• [About this task]:
Print every record exactly, omitting none.

• [Material to process]:
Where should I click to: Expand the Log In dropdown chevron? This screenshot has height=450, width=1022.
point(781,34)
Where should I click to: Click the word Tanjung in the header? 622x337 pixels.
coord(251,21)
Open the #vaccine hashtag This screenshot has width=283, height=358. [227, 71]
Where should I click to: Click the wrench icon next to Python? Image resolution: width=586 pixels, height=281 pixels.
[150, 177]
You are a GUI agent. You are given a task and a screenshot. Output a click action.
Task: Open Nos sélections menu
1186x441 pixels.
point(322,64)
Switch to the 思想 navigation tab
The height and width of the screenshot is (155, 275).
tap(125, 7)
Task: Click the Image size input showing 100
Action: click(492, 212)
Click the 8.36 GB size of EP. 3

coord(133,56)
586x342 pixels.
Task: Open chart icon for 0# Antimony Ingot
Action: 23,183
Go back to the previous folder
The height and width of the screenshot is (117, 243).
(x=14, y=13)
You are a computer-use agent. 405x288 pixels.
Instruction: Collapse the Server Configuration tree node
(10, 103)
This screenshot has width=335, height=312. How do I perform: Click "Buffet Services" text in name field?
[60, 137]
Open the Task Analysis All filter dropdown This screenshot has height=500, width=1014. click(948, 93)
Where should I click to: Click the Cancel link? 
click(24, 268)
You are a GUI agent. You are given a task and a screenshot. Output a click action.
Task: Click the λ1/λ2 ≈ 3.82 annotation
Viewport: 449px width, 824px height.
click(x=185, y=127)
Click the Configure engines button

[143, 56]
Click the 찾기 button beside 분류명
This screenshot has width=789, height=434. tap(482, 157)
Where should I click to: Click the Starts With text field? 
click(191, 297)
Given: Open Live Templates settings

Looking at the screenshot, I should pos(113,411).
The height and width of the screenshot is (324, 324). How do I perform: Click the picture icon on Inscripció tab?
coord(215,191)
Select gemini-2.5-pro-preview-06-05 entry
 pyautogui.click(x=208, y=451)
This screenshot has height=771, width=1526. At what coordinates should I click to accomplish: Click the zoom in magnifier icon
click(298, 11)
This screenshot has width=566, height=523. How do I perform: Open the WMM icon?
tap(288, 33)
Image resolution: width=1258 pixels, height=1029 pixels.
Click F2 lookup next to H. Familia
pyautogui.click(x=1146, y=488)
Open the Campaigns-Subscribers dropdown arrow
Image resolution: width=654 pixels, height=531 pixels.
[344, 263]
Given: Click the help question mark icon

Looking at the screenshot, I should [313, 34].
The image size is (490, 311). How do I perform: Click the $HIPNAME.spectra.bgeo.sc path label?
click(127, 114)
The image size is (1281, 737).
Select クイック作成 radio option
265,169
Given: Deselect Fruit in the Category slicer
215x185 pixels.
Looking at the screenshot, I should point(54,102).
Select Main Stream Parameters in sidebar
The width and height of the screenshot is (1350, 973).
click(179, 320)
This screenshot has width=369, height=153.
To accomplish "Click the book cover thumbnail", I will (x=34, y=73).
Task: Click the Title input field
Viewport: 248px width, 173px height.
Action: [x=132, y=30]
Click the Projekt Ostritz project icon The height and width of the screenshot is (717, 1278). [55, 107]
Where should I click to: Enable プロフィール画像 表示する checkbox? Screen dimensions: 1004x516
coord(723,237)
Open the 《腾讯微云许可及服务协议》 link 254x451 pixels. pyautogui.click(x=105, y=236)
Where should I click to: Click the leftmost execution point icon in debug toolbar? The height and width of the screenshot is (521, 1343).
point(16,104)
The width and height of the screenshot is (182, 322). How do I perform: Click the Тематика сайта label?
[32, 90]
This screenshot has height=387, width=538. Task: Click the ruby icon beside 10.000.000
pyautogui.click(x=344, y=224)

• [Response to the exercise]:
Where should I click to: Expand the Log In dropdown chevron? This screenshot has height=450, width=1022.
point(781,34)
Where should I click to: Click the word Tanjung in the header? 622x337 pixels.
coord(251,21)
Open the #vaccine hashtag This screenshot has width=283, height=358. [227, 71]
Where should I click to: Click the wrench icon next to Python? Image resolution: width=586 pixels, height=281 pixels.
[150, 177]
You are a GUI agent. You are given a task and a screenshot. Output a click action.
Task: Open Nos sélections menu
1186x441 pixels.
point(322,64)
Switch to the 思想 navigation tab
The height and width of the screenshot is (155, 275).
tap(125, 7)
Task: Click the Image size input showing 100
Action: click(492, 212)
Click the 8.36 GB size of EP. 3

coord(133,56)
586x342 pixels.
Task: Open chart icon for 0# Antimony Ingot
Action: 23,183
Go back to the previous folder
The height and width of the screenshot is (117, 243).
(x=14, y=13)
You are a computer-use agent. 405x288 pixels.
Instruction: Collapse the Server Configuration tree node
(10, 103)
This screenshot has width=335, height=312. How do I perform: Click "Buffet Services" text in name field?
[60, 137]
Open the Task Analysis All filter dropdown This screenshot has height=500, width=1014. click(948, 93)
Where should I click to: Click the Cancel link? 
click(24, 268)
You are a GUI agent. You are given a task and a screenshot. Output a click action.
Task: Click the λ1/λ2 ≈ 3.82 annotation
Viewport: 449px width, 824px height.
click(x=185, y=127)
Click the Configure engines button

[143, 56]
Click the 찾기 button beside 분류명
This screenshot has width=789, height=434. tap(482, 157)
Where should I click to: Click the Starts With text field? 
click(191, 297)
Given: Open Live Templates settings

Looking at the screenshot, I should pos(113,411).
The height and width of the screenshot is (324, 324). How do I perform: Click the picture icon on Inscripció tab?
coord(215,191)
Select gemini-2.5-pro-preview-06-05 entry
 pyautogui.click(x=208, y=451)
This screenshot has height=771, width=1526. At what coordinates should I click to accomplish: Click the zoom in magnifier icon
click(298, 11)
This screenshot has width=566, height=523. How do I perform: Open the WMM icon?
tap(288, 33)
Image resolution: width=1258 pixels, height=1029 pixels.
Click F2 lookup next to H. Familia
pyautogui.click(x=1146, y=488)
Open the Campaigns-Subscribers dropdown arrow
Image resolution: width=654 pixels, height=531 pixels.
[344, 263]
Given: Click the help question mark icon

Looking at the screenshot, I should [313, 34].
The image size is (490, 311). How do I perform: Click the $HIPNAME.spectra.bgeo.sc path label?
click(127, 114)
The image size is (1281, 737).
Select クイック作成 radio option
265,169
Given: Deselect Fruit in the Category slicer
215x185 pixels.
Looking at the screenshot, I should point(54,102).
Select Main Stream Parameters in sidebar
The width and height of the screenshot is (1350, 973).
click(179, 320)
This screenshot has width=369, height=153.
To accomplish "Click the book cover thumbnail", I will (x=34, y=73).
Task: Click the Title input field
Viewport: 248px width, 173px height.
Action: [x=132, y=30]
Click the Projekt Ostritz project icon The height and width of the screenshot is (717, 1278). [55, 107]
Where should I click to: Enable プロフィール画像 表示する checkbox? Screen dimensions: 1004x516
coord(723,237)
Open the 《腾讯微云许可及服务协议》 link 254x451 pixels. pyautogui.click(x=105, y=236)
Where should I click to: Click the leftmost execution point icon in debug toolbar? The height and width of the screenshot is (521, 1343).
point(16,104)
The width and height of the screenshot is (182, 322). How do I perform: Click the Тематика сайта label?
[32, 90]
This screenshot has height=387, width=538. Task: Click the ruby icon beside 10.000.000
pyautogui.click(x=344, y=224)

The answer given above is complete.